## Your assignment
Repeat the records below exactly, leaving out every picture.

--------

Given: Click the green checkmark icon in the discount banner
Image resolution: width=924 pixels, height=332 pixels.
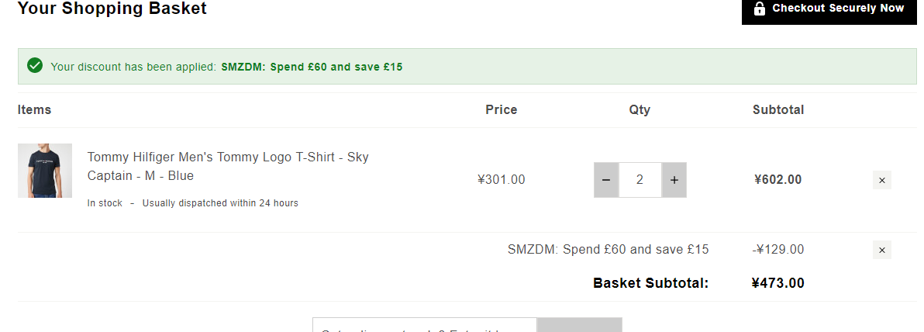Looking at the screenshot, I should click(35, 65).
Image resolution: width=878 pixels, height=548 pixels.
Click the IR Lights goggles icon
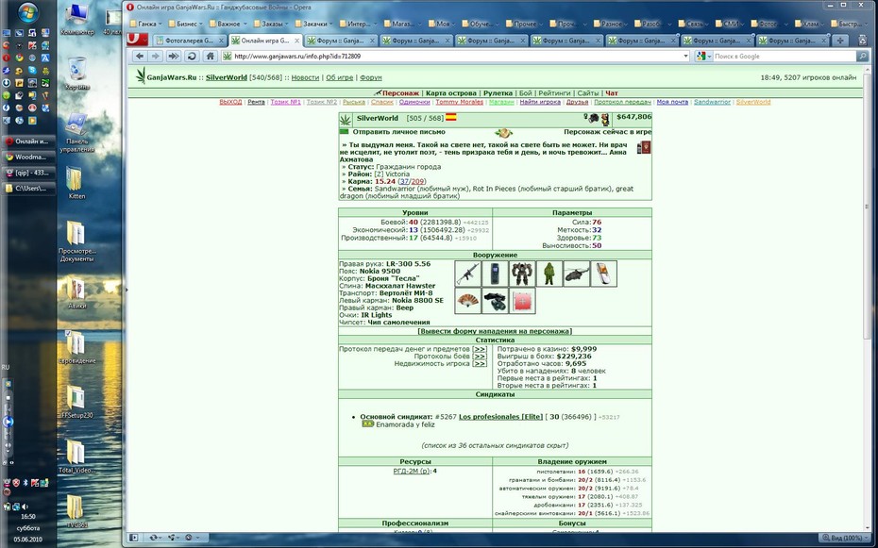(x=495, y=301)
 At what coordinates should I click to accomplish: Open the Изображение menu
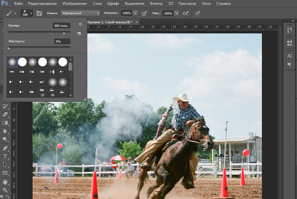pyautogui.click(x=74, y=4)

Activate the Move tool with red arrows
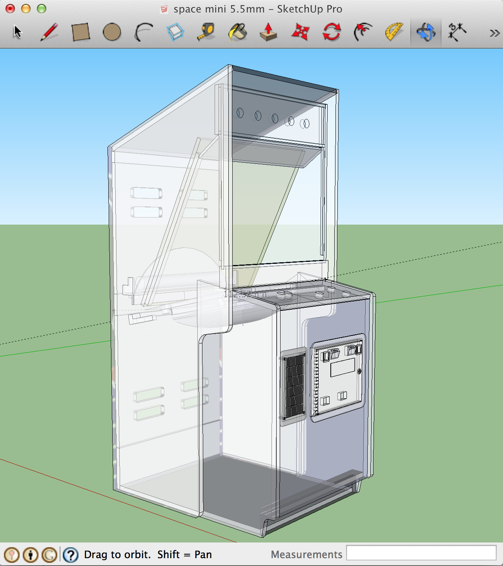pyautogui.click(x=301, y=32)
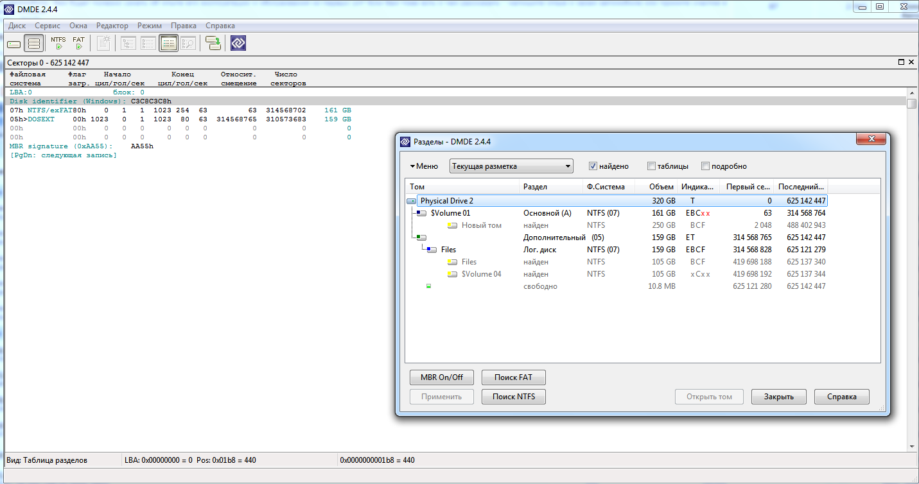Click the copy sectors icon with green arrow
Image resolution: width=919 pixels, height=484 pixels.
213,44
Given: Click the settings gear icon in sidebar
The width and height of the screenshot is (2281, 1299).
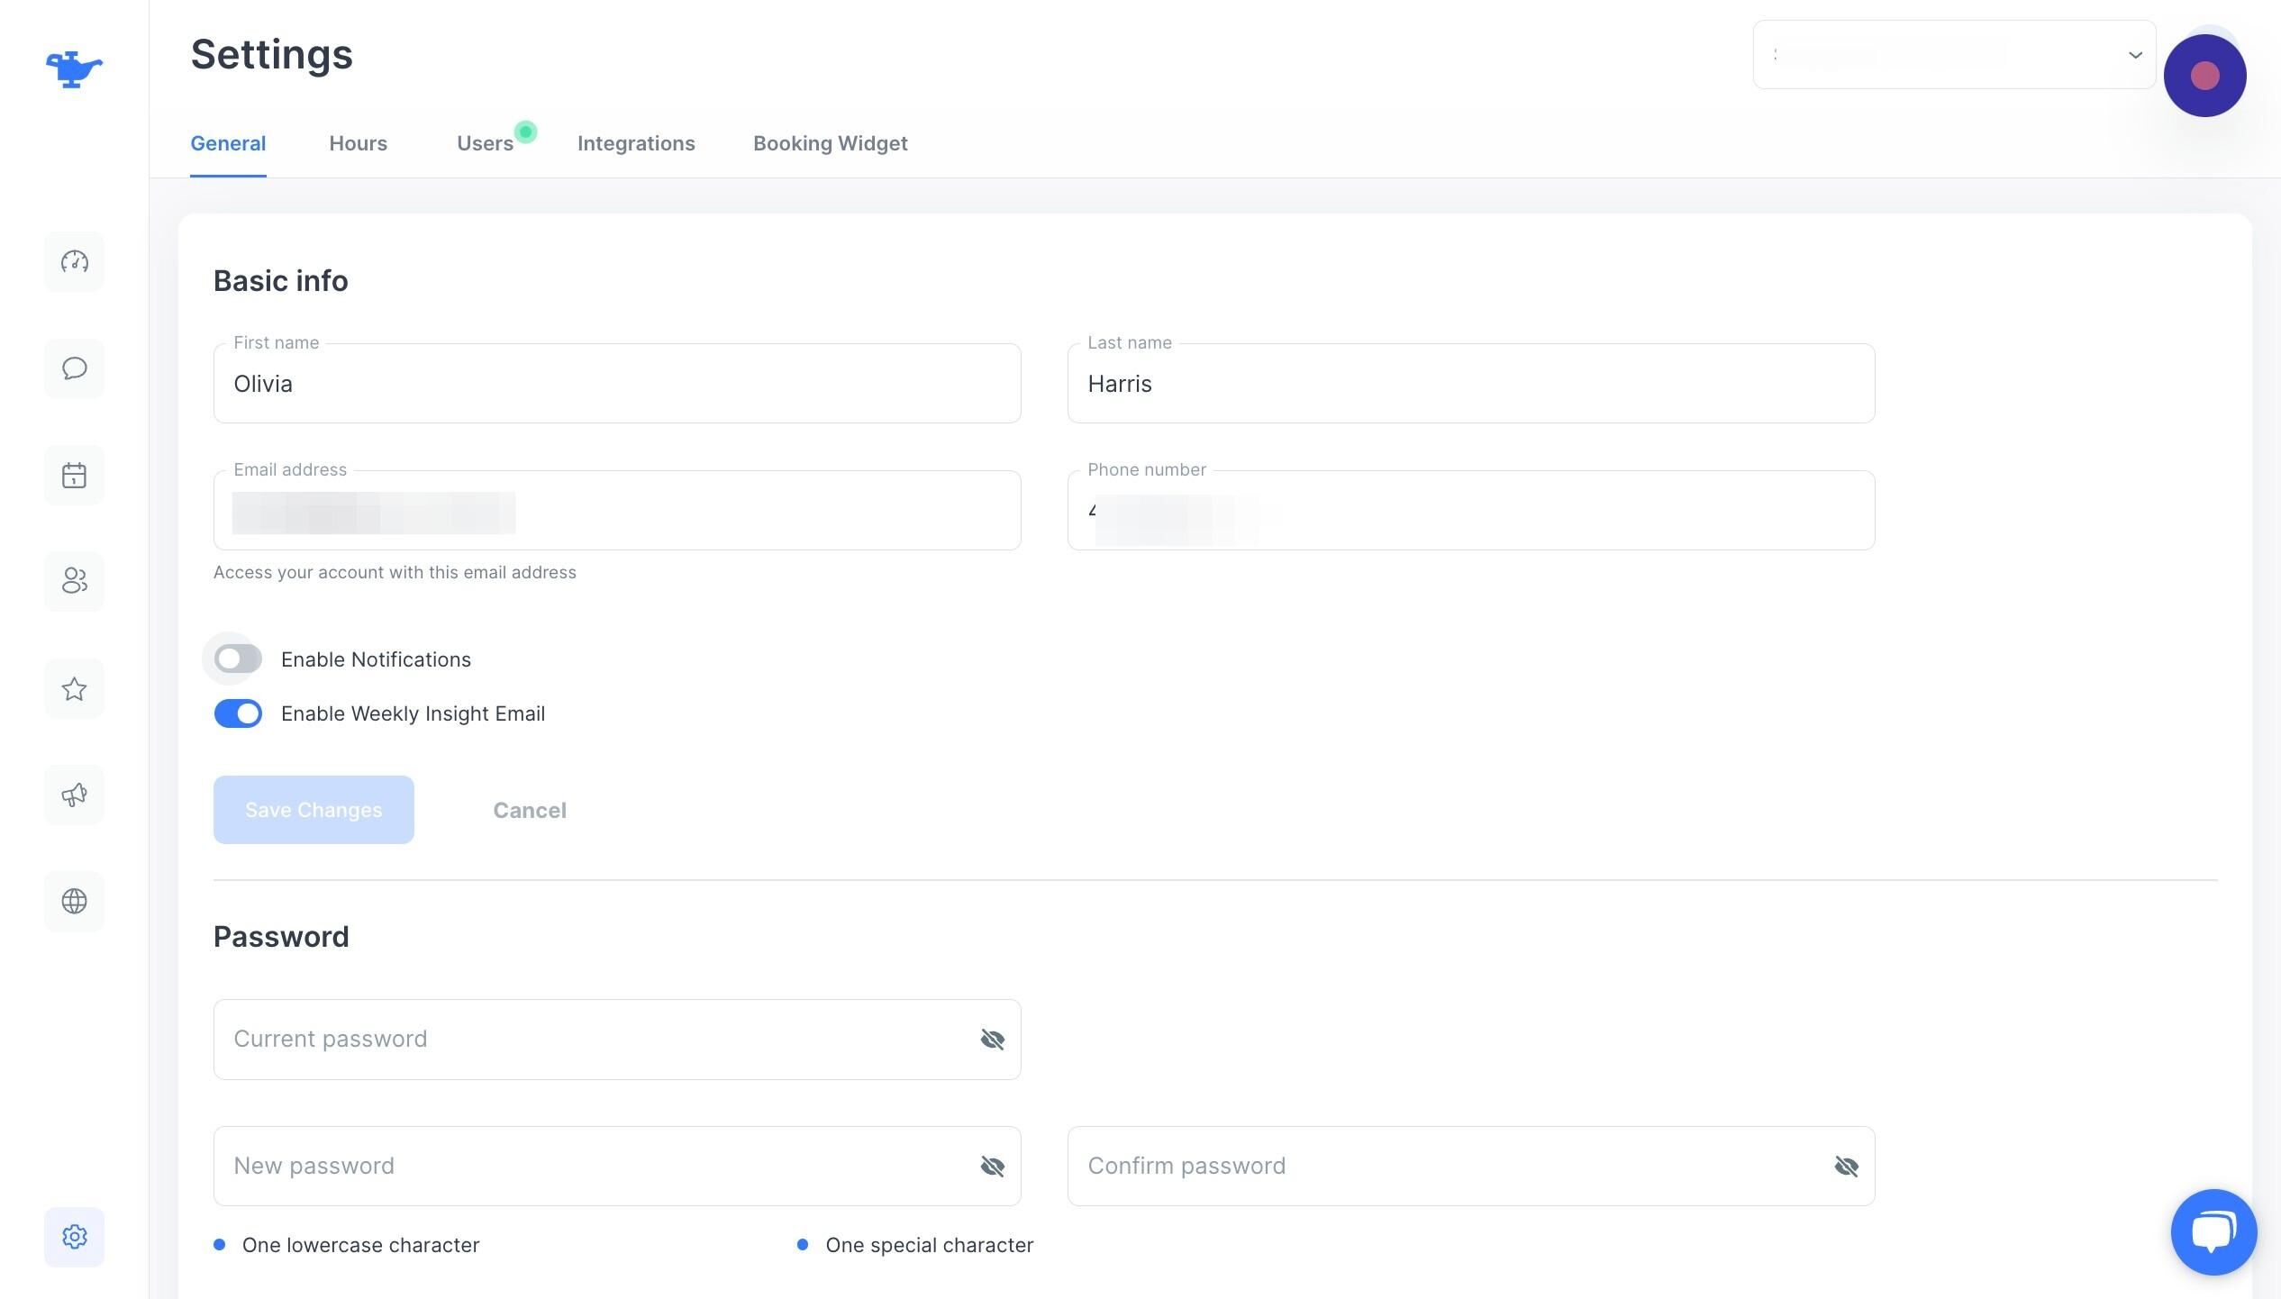Looking at the screenshot, I should [x=74, y=1237].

--------

## Exercise response
Given: Click the green checkmark icon in the discount banner
Image resolution: width=924 pixels, height=332 pixels.
Looking at the screenshot, I should click(35, 65).
Image resolution: width=878 pixels, height=548 pixels.
Click the IR Lights goggles icon
(x=495, y=301)
 At what coordinates should I click to accomplish: Open the Изображение menu
pyautogui.click(x=74, y=4)

Activate the Move tool with red arrows
pyautogui.click(x=301, y=32)
Click the copy sectors icon with green arrow
Image resolution: width=919 pixels, height=484 pixels.
213,44
Given: Click the settings gear icon in sidebar
The width and height of the screenshot is (2281, 1299).
Looking at the screenshot, I should [x=74, y=1237].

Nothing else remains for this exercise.